LER e DORT – Qual a Diferença?

Você sabe qual é a diferença entre LER e DORT? Entenda no artigo de hoje.

Tanto LER quanto DORT designam síndromes causadas por esforços repetitivos e contínuos. No entanto cada qual tem suas particularidades. Confira a seguir quando usar cada denominação da forma correta, bem como suas implicações trabalhistas e previdenciárias.

O que é LER?

LER significa Lesão por Esforço Repetitivo. É usada para designar uma série de doenças causadas por atividades contínuas e repetitivas que podem causar danos a músculos, tendões, ligamentos e nervos.

Pode ser causada tanto pelo trabalho quanto por atividades domésticas, esportivas ou de lazer, como por exemplo uma criança que passa o dia todo jogando videogame e desenvolve tendinite.

O que é DORT?

DORT é a sigla para Distúrbios Osteoarticulares Relacionados ao Trabalho. Da mesma forma que as LER, são um conjunto de doenças que afetam o sistema osteomuscular em razão de movimentos repetitivos.

A maior parte dos casos de DORT é relatada nas profissões de escritório, em que os trabalhadores passam o dia no computador com poucas pausas para descanso. Há casos também entre trabalhadores que precisam tracionar cargas ou levantar peso.

LER e DORT – Qual a Diferença?

Basicamente, LER e DORT são utilizadas para designar os mesmos sintomas e doenças.
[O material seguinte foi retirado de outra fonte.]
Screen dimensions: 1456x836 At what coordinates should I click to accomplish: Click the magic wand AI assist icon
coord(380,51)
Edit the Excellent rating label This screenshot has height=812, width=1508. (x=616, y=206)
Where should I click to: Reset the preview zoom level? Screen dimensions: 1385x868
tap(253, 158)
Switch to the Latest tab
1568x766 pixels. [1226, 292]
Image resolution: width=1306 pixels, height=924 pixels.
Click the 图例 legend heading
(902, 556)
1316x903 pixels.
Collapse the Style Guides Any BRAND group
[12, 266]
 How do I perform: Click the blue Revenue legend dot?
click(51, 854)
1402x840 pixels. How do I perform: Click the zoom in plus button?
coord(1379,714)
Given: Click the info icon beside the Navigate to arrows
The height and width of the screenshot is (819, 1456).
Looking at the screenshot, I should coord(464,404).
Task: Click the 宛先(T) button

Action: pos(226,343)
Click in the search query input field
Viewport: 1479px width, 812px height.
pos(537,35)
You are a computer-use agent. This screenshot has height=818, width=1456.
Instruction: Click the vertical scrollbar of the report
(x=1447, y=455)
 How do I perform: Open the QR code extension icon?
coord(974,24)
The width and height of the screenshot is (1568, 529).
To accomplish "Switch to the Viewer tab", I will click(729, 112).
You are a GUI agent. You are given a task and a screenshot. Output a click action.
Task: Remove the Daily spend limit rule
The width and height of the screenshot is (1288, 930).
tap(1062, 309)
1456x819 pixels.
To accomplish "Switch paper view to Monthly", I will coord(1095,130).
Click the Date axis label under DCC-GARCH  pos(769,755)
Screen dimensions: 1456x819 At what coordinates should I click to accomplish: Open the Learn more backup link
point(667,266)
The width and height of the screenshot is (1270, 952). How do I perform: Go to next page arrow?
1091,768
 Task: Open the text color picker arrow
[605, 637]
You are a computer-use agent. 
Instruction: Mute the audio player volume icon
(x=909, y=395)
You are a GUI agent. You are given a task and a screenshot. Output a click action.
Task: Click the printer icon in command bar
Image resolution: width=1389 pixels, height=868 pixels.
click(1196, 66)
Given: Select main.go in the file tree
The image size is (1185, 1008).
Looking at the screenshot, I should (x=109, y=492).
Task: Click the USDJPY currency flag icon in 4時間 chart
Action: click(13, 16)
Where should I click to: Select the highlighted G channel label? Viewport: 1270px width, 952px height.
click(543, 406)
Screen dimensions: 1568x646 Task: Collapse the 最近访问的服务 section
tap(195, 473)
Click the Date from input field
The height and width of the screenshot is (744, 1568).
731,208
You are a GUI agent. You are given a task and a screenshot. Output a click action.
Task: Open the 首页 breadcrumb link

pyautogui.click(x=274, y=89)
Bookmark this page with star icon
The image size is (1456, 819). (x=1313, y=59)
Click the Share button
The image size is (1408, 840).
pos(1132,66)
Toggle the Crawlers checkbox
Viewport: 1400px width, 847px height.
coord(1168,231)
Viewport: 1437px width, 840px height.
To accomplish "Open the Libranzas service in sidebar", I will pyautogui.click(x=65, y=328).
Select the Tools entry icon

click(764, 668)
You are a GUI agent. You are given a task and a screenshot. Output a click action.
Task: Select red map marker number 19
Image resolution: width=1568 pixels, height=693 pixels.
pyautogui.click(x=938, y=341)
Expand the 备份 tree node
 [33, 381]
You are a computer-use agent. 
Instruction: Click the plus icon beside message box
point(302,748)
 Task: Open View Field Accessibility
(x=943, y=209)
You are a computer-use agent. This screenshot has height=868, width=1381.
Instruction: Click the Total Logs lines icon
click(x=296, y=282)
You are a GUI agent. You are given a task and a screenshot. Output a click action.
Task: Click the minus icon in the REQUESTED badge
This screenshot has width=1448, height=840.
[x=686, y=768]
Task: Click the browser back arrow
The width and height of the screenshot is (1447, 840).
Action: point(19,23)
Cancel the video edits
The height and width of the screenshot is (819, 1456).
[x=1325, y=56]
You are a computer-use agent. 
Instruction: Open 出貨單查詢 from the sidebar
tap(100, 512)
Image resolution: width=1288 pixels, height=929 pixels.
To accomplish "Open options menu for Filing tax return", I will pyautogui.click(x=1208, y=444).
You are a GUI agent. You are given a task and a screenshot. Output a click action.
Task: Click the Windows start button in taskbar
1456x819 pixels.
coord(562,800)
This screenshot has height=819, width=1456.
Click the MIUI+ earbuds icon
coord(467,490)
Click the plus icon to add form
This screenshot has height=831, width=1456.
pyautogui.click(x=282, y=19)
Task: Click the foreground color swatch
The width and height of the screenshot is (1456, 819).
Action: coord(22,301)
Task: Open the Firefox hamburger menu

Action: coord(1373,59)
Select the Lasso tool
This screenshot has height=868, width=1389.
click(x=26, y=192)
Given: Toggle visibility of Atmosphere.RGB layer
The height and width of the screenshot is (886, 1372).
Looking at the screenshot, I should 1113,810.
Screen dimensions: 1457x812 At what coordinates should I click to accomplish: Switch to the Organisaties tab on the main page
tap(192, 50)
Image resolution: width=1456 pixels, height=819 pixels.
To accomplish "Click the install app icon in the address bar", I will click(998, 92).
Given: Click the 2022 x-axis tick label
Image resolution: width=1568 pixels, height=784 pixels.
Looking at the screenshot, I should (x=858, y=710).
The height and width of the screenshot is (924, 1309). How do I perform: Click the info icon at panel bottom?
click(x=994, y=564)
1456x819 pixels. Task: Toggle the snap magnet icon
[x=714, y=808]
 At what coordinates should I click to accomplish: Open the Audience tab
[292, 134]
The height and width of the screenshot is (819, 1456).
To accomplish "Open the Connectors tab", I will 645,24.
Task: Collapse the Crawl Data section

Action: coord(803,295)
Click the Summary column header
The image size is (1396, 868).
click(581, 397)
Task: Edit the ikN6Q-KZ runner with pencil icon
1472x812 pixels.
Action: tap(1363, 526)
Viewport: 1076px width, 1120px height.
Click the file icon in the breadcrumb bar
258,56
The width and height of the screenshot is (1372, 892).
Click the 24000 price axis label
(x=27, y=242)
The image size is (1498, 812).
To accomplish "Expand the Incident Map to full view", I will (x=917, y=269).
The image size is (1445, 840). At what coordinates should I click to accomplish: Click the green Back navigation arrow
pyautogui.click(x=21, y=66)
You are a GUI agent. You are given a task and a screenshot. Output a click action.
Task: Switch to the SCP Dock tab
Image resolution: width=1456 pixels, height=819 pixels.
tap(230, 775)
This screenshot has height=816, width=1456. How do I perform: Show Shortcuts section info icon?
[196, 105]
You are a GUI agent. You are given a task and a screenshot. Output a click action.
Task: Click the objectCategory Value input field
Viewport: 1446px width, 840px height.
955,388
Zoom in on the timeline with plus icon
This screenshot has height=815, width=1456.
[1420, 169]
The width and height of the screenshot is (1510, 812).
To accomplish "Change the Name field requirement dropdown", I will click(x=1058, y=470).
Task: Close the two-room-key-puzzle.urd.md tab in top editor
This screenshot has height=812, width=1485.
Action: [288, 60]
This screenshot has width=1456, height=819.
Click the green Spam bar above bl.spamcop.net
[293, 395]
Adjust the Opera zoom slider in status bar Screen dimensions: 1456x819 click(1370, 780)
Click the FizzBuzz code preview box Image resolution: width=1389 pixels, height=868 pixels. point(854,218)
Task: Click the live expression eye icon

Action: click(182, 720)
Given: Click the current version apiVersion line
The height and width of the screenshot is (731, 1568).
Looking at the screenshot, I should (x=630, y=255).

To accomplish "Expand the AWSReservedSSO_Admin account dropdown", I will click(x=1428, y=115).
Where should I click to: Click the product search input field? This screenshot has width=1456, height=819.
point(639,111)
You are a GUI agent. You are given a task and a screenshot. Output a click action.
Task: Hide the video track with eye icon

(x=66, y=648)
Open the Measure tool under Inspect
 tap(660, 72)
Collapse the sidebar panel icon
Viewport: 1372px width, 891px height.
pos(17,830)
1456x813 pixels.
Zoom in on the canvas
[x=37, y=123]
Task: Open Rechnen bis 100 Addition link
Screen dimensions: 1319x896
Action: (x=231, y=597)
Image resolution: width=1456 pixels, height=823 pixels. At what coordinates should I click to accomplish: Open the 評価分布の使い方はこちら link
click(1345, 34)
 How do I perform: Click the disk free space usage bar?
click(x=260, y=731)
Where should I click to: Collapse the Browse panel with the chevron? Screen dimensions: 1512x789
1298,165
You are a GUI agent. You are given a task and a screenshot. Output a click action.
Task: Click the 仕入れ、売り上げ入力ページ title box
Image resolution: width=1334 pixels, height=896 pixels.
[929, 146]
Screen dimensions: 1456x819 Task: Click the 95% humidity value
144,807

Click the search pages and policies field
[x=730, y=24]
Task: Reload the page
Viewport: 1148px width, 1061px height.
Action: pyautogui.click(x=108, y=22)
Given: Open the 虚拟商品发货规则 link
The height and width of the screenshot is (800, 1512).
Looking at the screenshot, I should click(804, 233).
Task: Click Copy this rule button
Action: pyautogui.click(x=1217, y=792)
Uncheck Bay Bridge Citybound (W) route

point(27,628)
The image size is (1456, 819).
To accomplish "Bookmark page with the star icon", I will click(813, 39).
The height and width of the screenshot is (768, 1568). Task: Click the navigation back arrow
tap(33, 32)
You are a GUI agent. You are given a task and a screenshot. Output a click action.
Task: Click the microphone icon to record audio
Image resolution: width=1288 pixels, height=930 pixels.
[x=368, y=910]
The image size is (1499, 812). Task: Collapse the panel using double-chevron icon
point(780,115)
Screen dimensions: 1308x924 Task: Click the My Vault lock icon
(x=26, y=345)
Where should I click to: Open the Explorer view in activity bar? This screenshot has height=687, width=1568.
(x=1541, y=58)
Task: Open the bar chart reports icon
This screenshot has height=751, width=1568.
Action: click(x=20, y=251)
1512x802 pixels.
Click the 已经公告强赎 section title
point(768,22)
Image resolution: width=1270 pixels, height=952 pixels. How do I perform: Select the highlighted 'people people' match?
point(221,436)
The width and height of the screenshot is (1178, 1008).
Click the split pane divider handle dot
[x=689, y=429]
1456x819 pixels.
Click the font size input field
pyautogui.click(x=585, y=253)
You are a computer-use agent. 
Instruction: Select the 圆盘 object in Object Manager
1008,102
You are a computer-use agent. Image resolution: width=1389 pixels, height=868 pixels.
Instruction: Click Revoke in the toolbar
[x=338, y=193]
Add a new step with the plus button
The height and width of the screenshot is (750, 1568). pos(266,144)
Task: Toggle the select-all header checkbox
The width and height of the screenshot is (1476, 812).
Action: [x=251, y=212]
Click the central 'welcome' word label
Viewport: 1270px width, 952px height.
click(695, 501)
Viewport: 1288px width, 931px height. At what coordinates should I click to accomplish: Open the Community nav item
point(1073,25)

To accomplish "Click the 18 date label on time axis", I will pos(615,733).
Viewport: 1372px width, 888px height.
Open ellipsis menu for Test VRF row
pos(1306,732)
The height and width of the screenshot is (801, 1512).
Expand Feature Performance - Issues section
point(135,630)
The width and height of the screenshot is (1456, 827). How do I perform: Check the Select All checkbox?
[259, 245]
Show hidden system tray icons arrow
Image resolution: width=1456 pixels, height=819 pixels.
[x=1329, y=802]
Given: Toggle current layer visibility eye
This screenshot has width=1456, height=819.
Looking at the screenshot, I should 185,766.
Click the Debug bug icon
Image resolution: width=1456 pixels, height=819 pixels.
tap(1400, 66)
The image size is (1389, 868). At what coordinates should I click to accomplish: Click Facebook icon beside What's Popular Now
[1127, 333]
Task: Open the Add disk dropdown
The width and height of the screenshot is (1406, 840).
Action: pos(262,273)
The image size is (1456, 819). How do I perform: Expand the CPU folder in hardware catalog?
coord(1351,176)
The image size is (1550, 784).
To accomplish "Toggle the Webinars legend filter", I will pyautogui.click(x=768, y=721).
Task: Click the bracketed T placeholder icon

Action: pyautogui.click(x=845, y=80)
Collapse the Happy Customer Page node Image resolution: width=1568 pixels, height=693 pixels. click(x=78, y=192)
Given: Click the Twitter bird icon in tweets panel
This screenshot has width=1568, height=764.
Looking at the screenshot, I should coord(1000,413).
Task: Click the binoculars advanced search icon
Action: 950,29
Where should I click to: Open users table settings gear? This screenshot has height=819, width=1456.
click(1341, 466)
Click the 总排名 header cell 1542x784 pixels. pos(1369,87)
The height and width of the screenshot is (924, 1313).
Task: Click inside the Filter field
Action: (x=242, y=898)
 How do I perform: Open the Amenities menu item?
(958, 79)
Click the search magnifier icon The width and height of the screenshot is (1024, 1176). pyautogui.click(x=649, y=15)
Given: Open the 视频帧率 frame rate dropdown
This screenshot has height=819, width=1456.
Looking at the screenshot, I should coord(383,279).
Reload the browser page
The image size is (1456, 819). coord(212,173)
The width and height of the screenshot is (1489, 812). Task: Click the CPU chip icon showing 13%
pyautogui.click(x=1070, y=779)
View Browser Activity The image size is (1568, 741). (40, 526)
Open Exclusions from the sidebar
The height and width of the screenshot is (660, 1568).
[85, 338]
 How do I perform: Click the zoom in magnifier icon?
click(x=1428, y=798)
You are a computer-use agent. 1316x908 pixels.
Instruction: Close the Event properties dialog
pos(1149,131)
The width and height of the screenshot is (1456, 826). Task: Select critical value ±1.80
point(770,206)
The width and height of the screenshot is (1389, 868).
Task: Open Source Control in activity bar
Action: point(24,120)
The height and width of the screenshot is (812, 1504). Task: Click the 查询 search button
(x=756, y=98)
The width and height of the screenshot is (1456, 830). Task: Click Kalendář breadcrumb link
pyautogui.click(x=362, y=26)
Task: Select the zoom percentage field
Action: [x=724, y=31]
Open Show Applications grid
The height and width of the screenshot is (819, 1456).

O que diferencia as duas siglas é o motivo pelo qual se desenvolvem.

Enquanto a LER pode ser adquirida em qualquer atividade (como o serviço doméstico, uma atividade esportiva ou até o menino do videogame citado acima), chamamos de DORT apenas as doenças causadas por uma atividade laborativa.

Até 1998, usava-se LER em ambos os casos. No entanto, o INSS instituiu a denominação DORT na Ordem de Serviço nº 606/98 para estabelecer mais claramente essa diferenciação.

LER, DORT e Reflexos trabalhistas

Na prática, saber se o trabalhador está acometido por LER ou DORT é imprescindível, pois afeta diretamente seus direitos trabalhistas e previdenciários.

O Ministério do Trabalho e da Previdência Social reconheceu a LER como doença do trabalho na Portaria nº 4.060/1987. Porém, com a mudança de nomenclatura, apenas DORT podem ser considerados como doenças do trabalho.

Dessa forma, apenas o diagnóstico de DORT dá direito ao auxílio acidente, auxílio doença acidentário e à estabilidade de 12 meses ao final do auxílio doença. A LER poderá gerar afastamento, auxílio doença comum e até mesmo aposentadoria por invalidez, mas jamais estabilidade.